JPL_IRAD_Activities Project

   This effort is developing the technology to transfer particulate samples from a Venus drill (being developed by Honeybee Robotics in a Phase 2 Small Business Innovative Rearch task) inside the lander pressure vessel and thermal barrier and to present them to instruments for analysis under Earth-like temperature and low pressure environment.

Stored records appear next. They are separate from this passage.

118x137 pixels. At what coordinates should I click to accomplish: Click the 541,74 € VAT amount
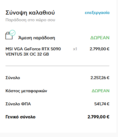[x=102, y=104]
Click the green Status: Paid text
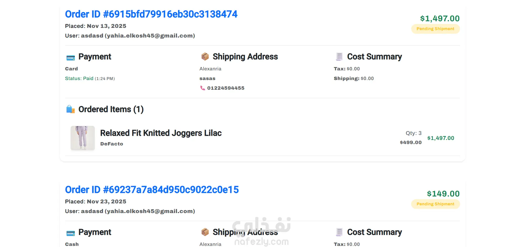 79,78
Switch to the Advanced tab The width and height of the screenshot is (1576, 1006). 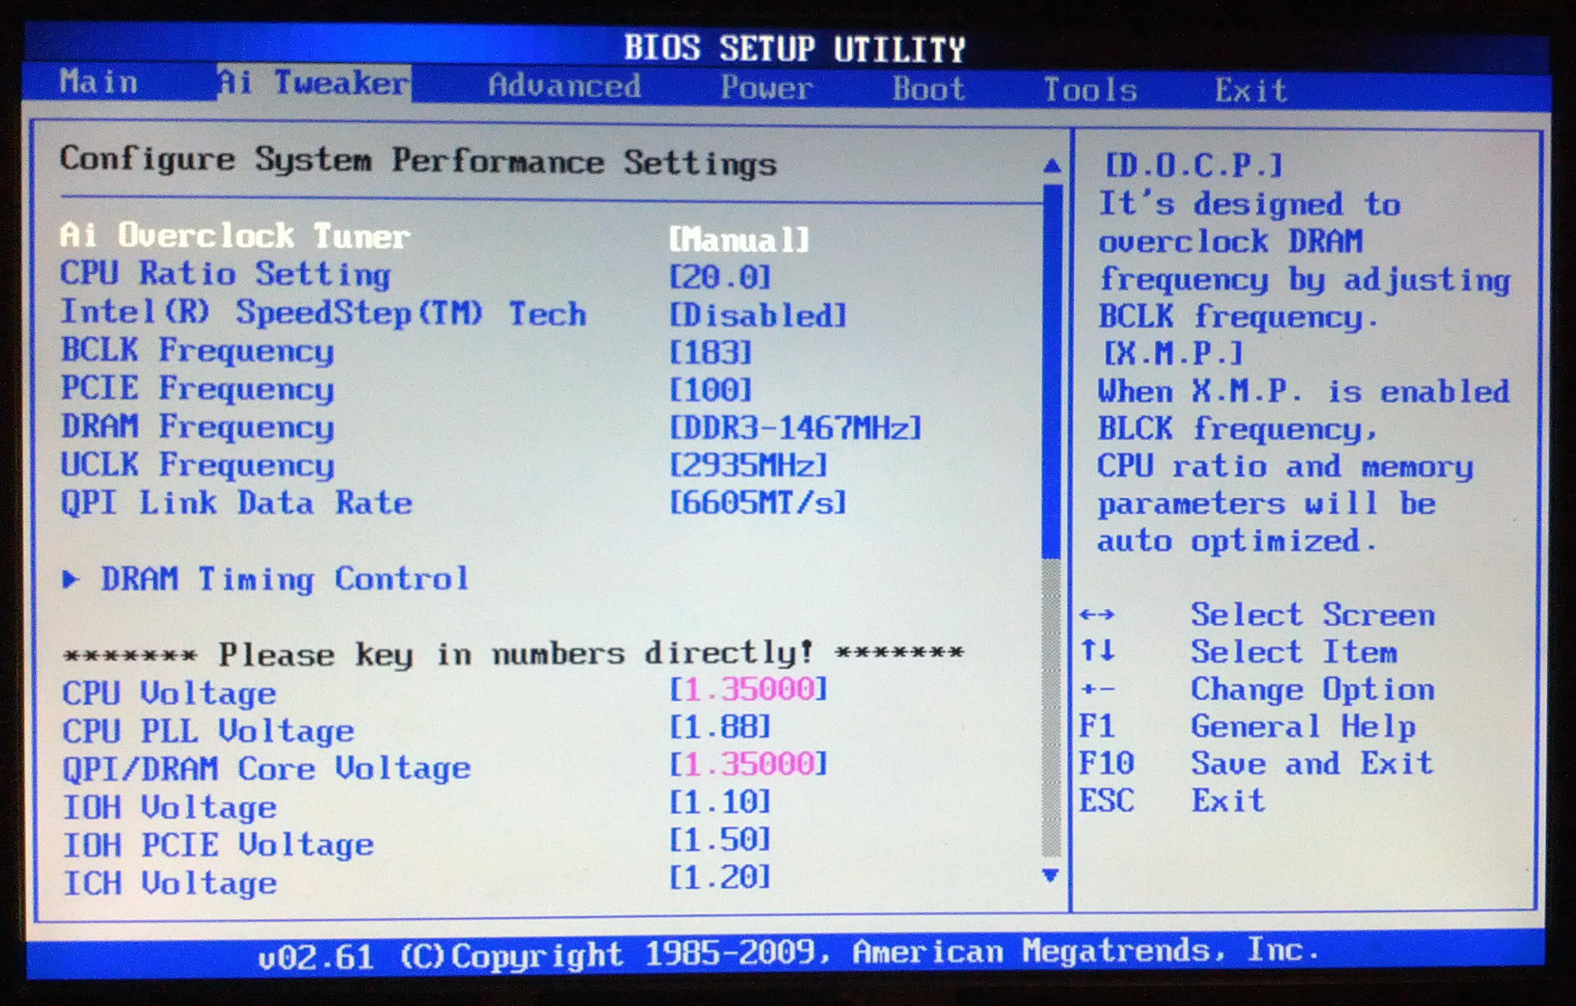tap(564, 86)
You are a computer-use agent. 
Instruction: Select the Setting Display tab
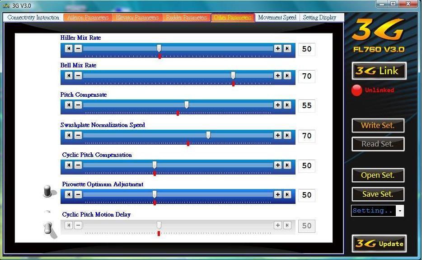click(319, 18)
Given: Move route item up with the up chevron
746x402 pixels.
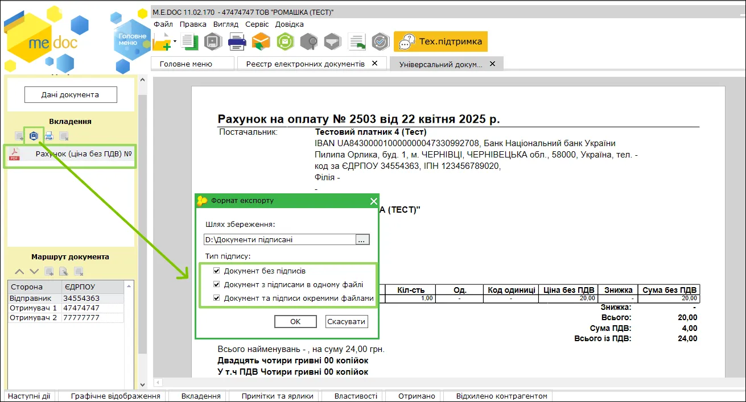Looking at the screenshot, I should (x=19, y=272).
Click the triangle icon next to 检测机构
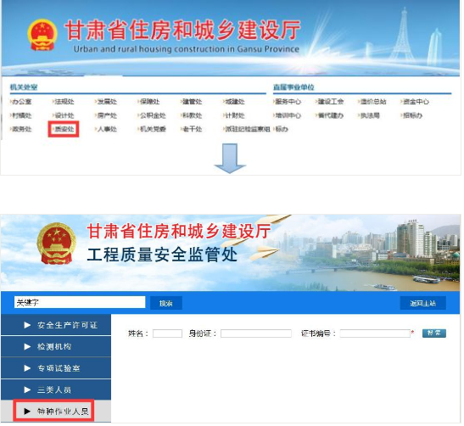Screen dimensions: 464x426 tap(27, 347)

  The overall objective of this task is to develop a Venus surface sample acquisition and transfer system that can reliably provide particulate samples of sufficient quantity and presentation location for instruments located inside the lander to perform useful analysis. Development priority was given to the high-temperature, high-pressure external functions and the transition element between external high-pressure, high-temperature conditions and the internal low-pressure, room-temperature conditions where the instruments will operate, because that is where most of the mission risk resides. Fortunately, JPL has partnered with Honeybee Robotics on the Venus lander mission concept and they have already developed prototypes of a rotary drill, electric actuators and a gear box that operate at high temperatures. Honeybee has further matured their technology in this, the first of two years of a separate Phase 2 SBIR task. The JPL strategy for this R&TD proposal is to focus on component and subsystem technology development to provide the other required functions of the overall system. Development in this sense consists of design, fabrication and successful testing of prototype hardware under a relevant environment (TRL 5). 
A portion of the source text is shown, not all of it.